Андрей рухнул в грязь. Дождь прошел вчера. Поэтому лужи подсохли.
— На два счета, — приказало чудовище. — Раз!
Андрей согнул руки и замер.
— Спину ровнее! Ниже! — корректировало положение чудовище. — Два!
Андрей резко выпрямил руки. Пока все довольно обыденно, за исключением лужи. На первых двух сотнях отжиманий можно вообще отключиться и задуматься о чем-то своем. Вот про футбол, например. Он послушно отжимался под счет, не давая чудовищу повода распаляться еще сильнее. Но сегодня, судя по всему, оно было особенно злым.
— На четыре счета!
Это значит, что опускаться надо медленно, плавно. Это очень выматывает. На втором десятке задрожат руки, на третьем их начнет сводить. До пятидесяти он не дошел ни разу. Он упадет. Прямо в эту жижу. А чудовище взбесится еще сильнее.
— Раз, два, три, четыре.
Он чувствовал, что момент падения все ближе. Из глаз потекли слезы. Они падали в грязь и, как ни странно, не смешивались с ней. Оставались блестящими пятнами на поверхности. Главное, чтобы чудовище не увидело.

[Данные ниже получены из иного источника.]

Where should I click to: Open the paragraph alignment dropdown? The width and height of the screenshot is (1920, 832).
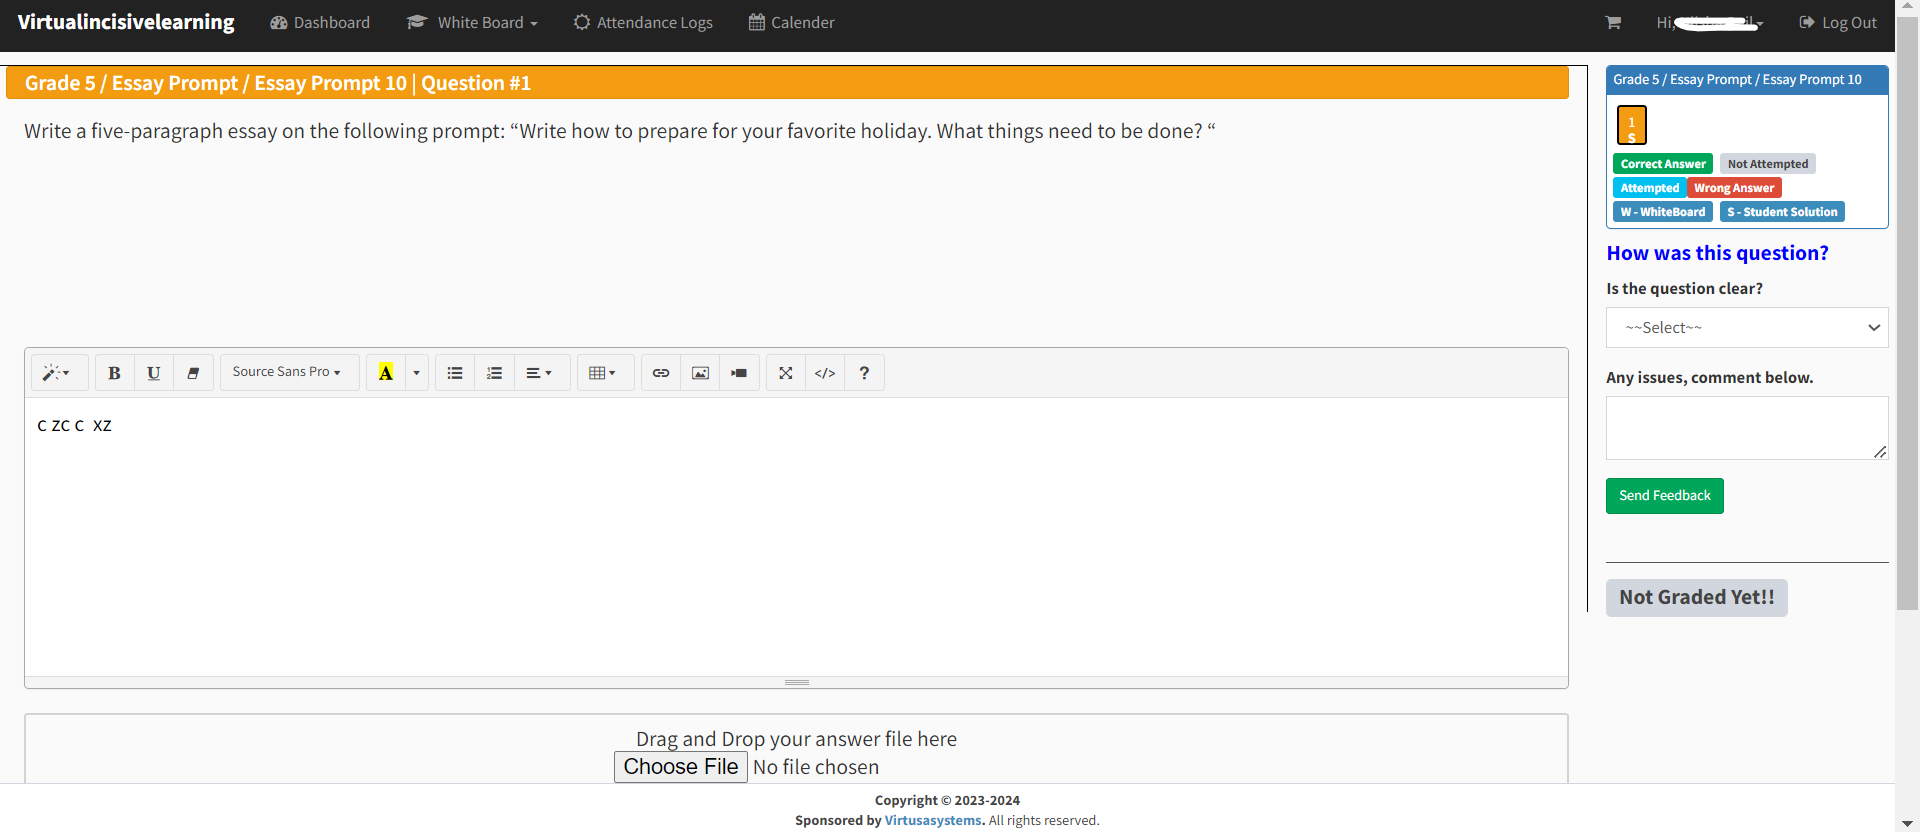tap(539, 373)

И вдруг он услышал шаги. Кто-то шел по дороге. Андрей не стал поднимать голову, чтобы посмотреть, кто именно идет. Это разозлит чудовище. Но на секунду появилась надежда. Может, за него заступятся? Может, хотя бы отец придет в себя? Может… Незнакомец обошел лужу по широкой дуге, стараясь, по всей видимости, не попасть в поле зрения ребенка. Но забор помешал, и Андрей увидел ноги. И узнал соседа. Не прозвучало ни слова.
— Раз, два, три…
Андрей упал. Не совсем, из последних сил уперся локтями, но упал.
— Ты не слышишь, что ли?! Раз, я сказал! — взбесилось чудовище.
Андрей попытался, но руки свело. Он снова рухнул в лужу.
— Ты надо мной издеваешься?! Встать!
Андрей вскочил и вытянулся по струнке. Он уже не видел отца, глаза залили слезы.
— Если есть силы реветь, значит, есть силы отжиматься! В упор лежа!
Андрей послушался.
— Раз, два, три, четыре.
Но он снова упал. Отец снова отчитал его. И опять лужа, и он опять упал. И с каждым разом он все глубже уходил в себя. Это не прекратится никогда. Он знал, что это бесконечно. В какой-то момент еще один прохожий аккуратно обогнул лужу по широкой дуге.
— Ко мне! — недовольно приказало чудовище. — Идем.
Отец пошел в дом. Андрей, больше похожий на грязевого монстра, не веря, что все закончилось, быстро пошел следом. Отец прошел через веранду и вышел во внутренний двор. Подошел к курятнику и открыл дверь.
— Бегом! — приказал он.
Андрей понял, что ничего не кончилось. Просто публичность смутила чудовище. Прохожие мешают воспитательному процессу. Андрей вошел в курятник. На него уставились удивленные куры. Ничего не кончилось, все продолжается, но на этот раз не в луже, а в курином дерьме.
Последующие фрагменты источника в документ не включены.